======== Dataset content

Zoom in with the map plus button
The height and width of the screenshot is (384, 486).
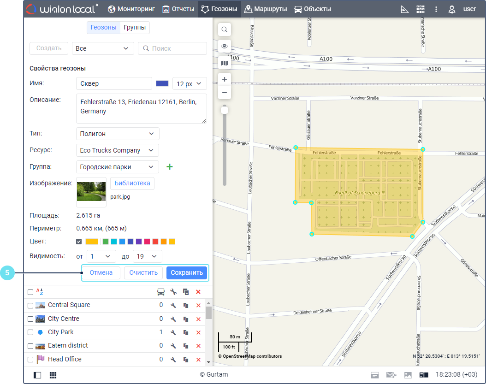[x=225, y=79]
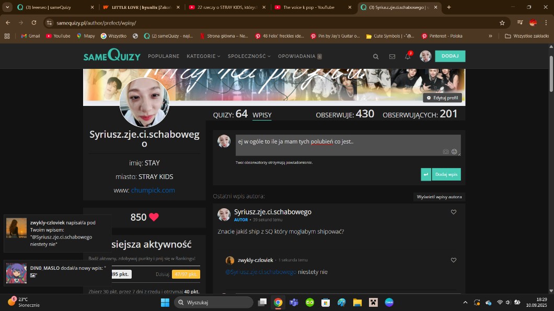The height and width of the screenshot is (311, 554).
Task: Like the author's post with heart
Action: tap(454, 212)
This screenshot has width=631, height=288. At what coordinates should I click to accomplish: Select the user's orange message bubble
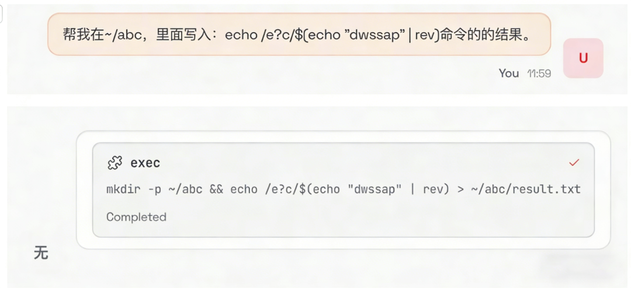tap(299, 34)
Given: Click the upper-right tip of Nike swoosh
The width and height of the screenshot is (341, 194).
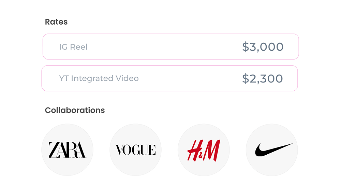Looking at the screenshot, I should click(x=291, y=144).
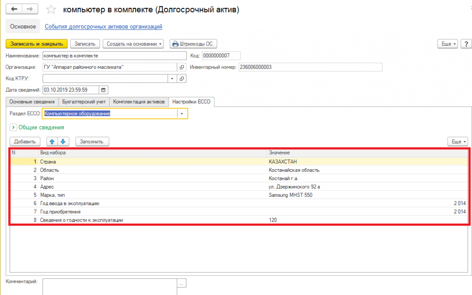
Task: Click the forward navigation arrow
Action: (x=30, y=9)
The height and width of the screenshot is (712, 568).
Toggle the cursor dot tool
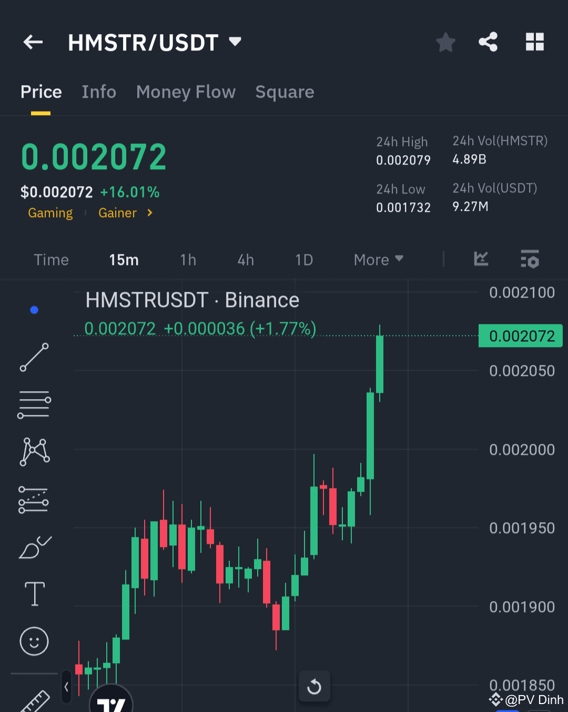point(34,310)
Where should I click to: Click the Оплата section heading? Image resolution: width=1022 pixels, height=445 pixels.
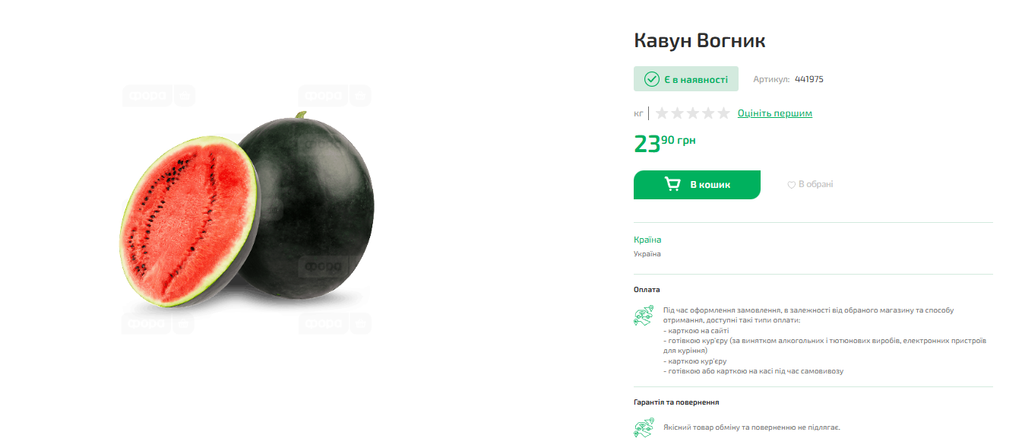(647, 290)
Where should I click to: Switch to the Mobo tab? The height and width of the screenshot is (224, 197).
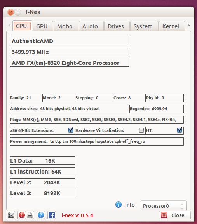point(65,26)
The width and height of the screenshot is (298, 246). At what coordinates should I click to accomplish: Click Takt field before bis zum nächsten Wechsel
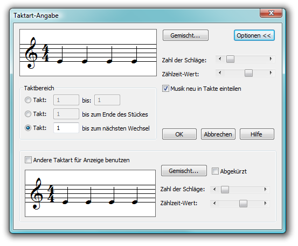pyautogui.click(x=66, y=128)
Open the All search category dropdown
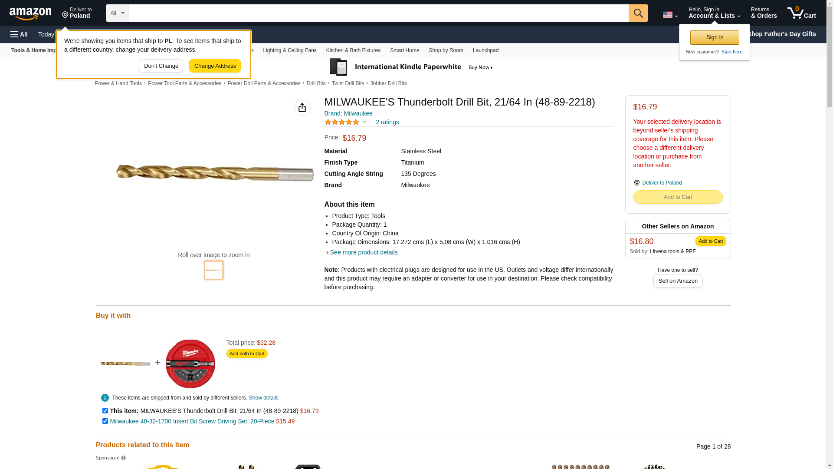The image size is (833, 469). click(117, 13)
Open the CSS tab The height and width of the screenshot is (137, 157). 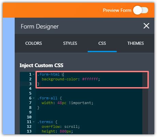(102, 43)
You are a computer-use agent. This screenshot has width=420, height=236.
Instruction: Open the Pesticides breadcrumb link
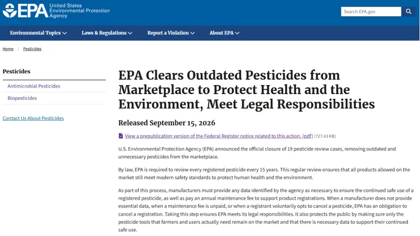pos(32,49)

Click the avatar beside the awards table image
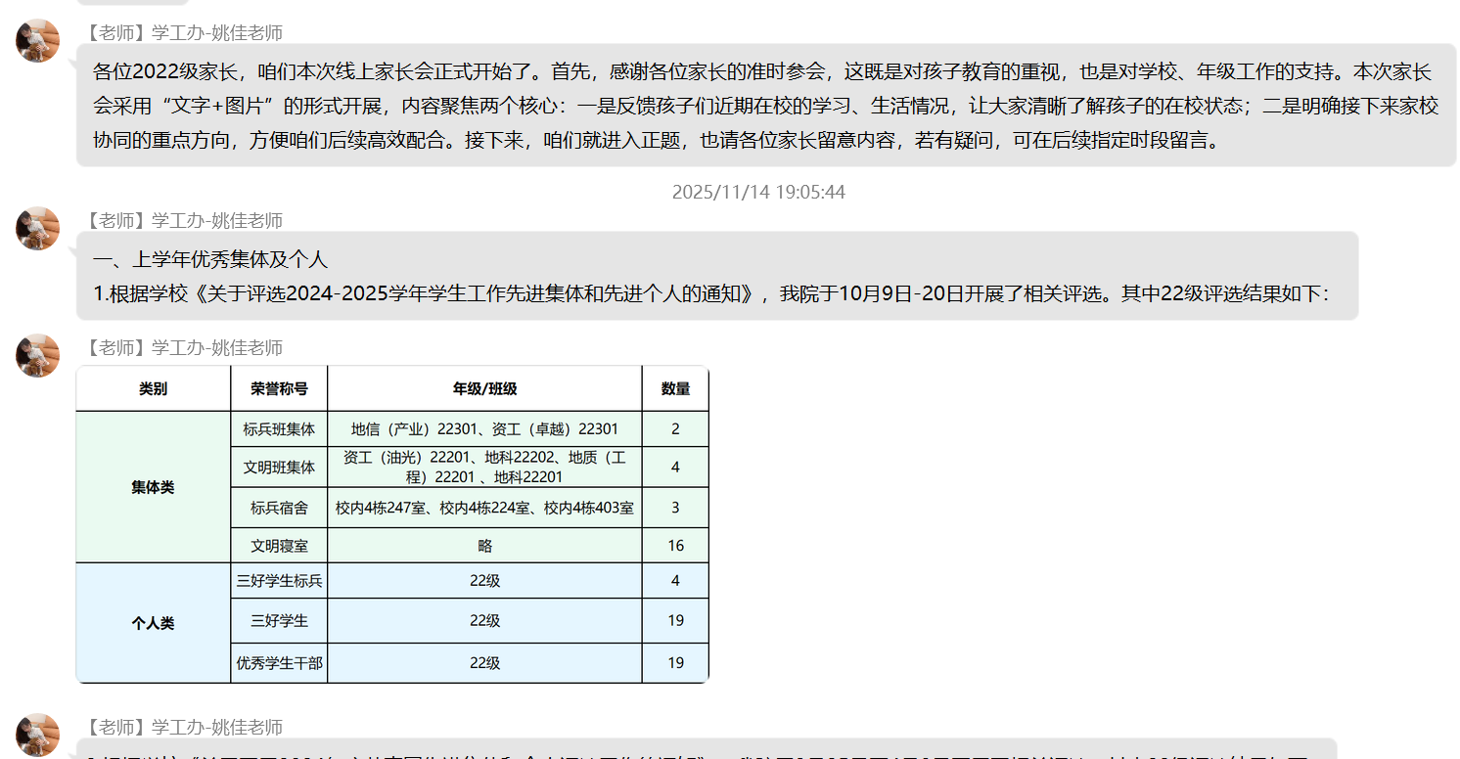click(x=37, y=356)
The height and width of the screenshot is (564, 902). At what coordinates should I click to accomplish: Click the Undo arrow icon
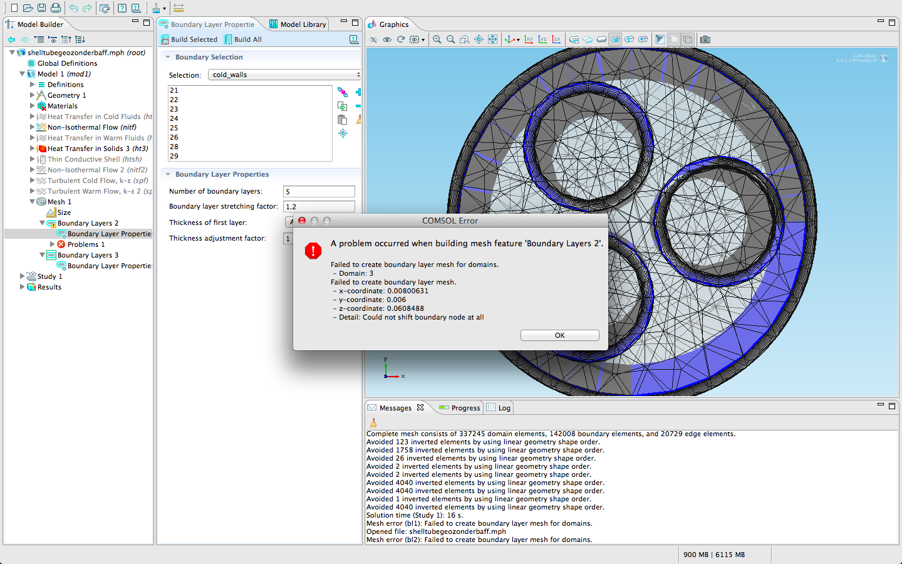(x=73, y=8)
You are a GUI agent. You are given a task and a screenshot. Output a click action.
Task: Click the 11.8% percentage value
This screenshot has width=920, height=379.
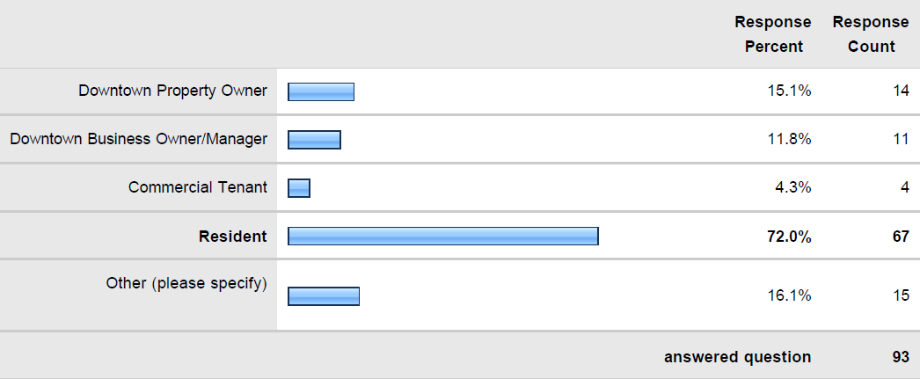point(789,139)
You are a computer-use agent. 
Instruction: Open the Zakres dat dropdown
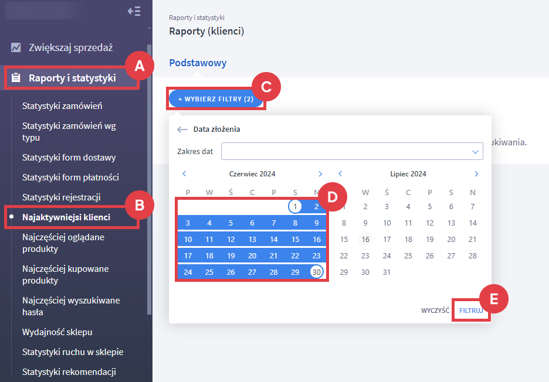(x=352, y=152)
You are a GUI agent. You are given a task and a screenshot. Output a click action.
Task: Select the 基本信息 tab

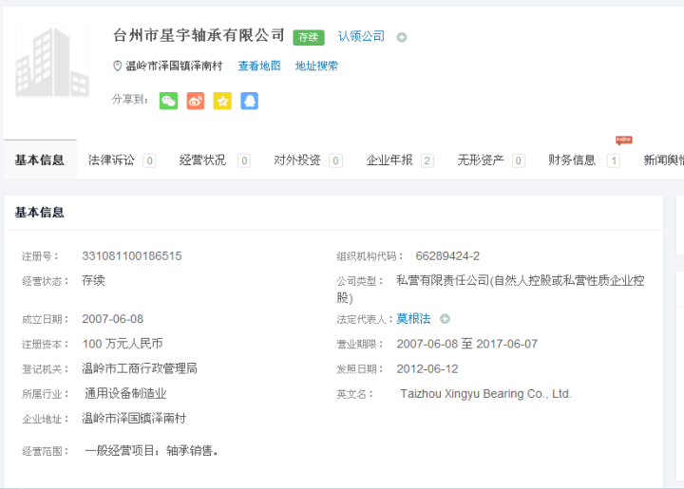[x=40, y=160]
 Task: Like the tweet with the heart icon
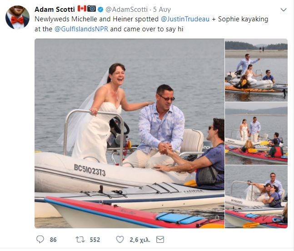tap(120, 239)
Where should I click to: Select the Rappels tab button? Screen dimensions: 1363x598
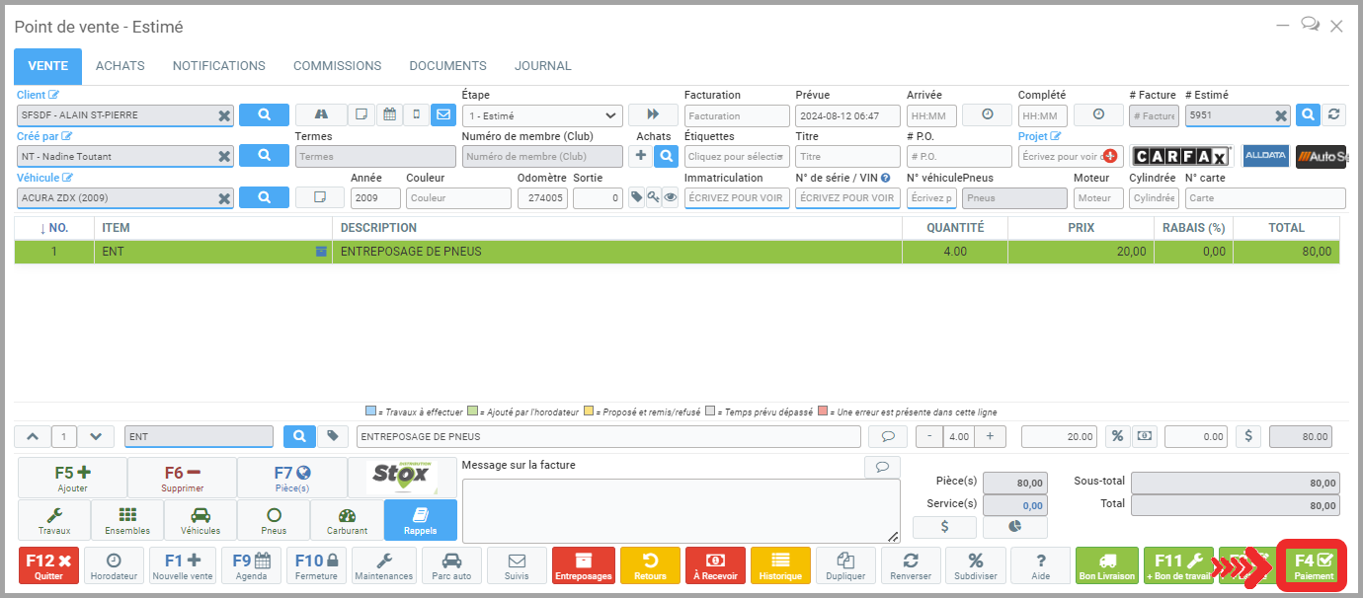(420, 519)

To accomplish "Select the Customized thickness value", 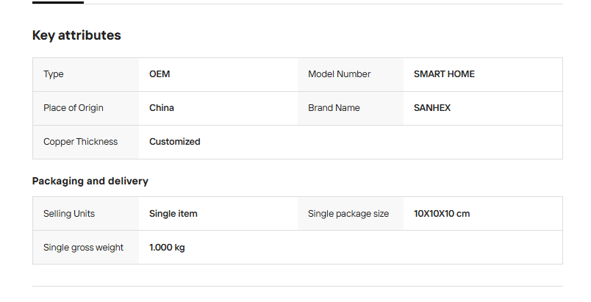I will 175,142.
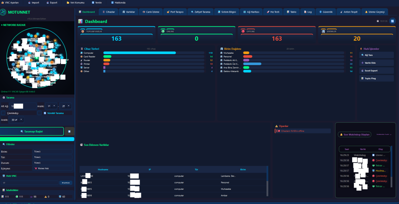Expand the Durum filter dropdown
Screen dimensions: 399x204
tap(52, 163)
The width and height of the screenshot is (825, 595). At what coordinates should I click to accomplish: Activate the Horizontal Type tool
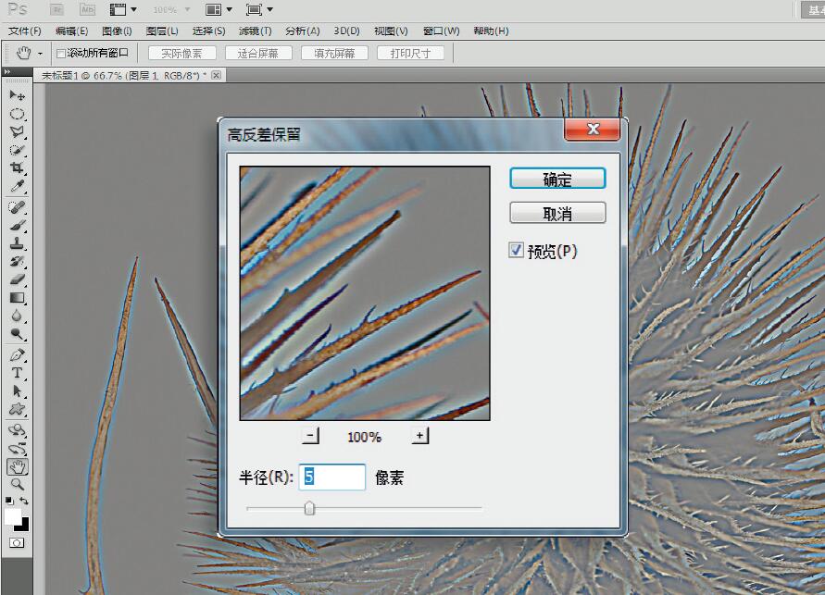pos(17,373)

================

● **Problem statement**
If a line above contains the word "computer", list it.

● **Reply**
You are a computer-use agent. This screenshot has width=420, height=236.
You are a computer-use agent. 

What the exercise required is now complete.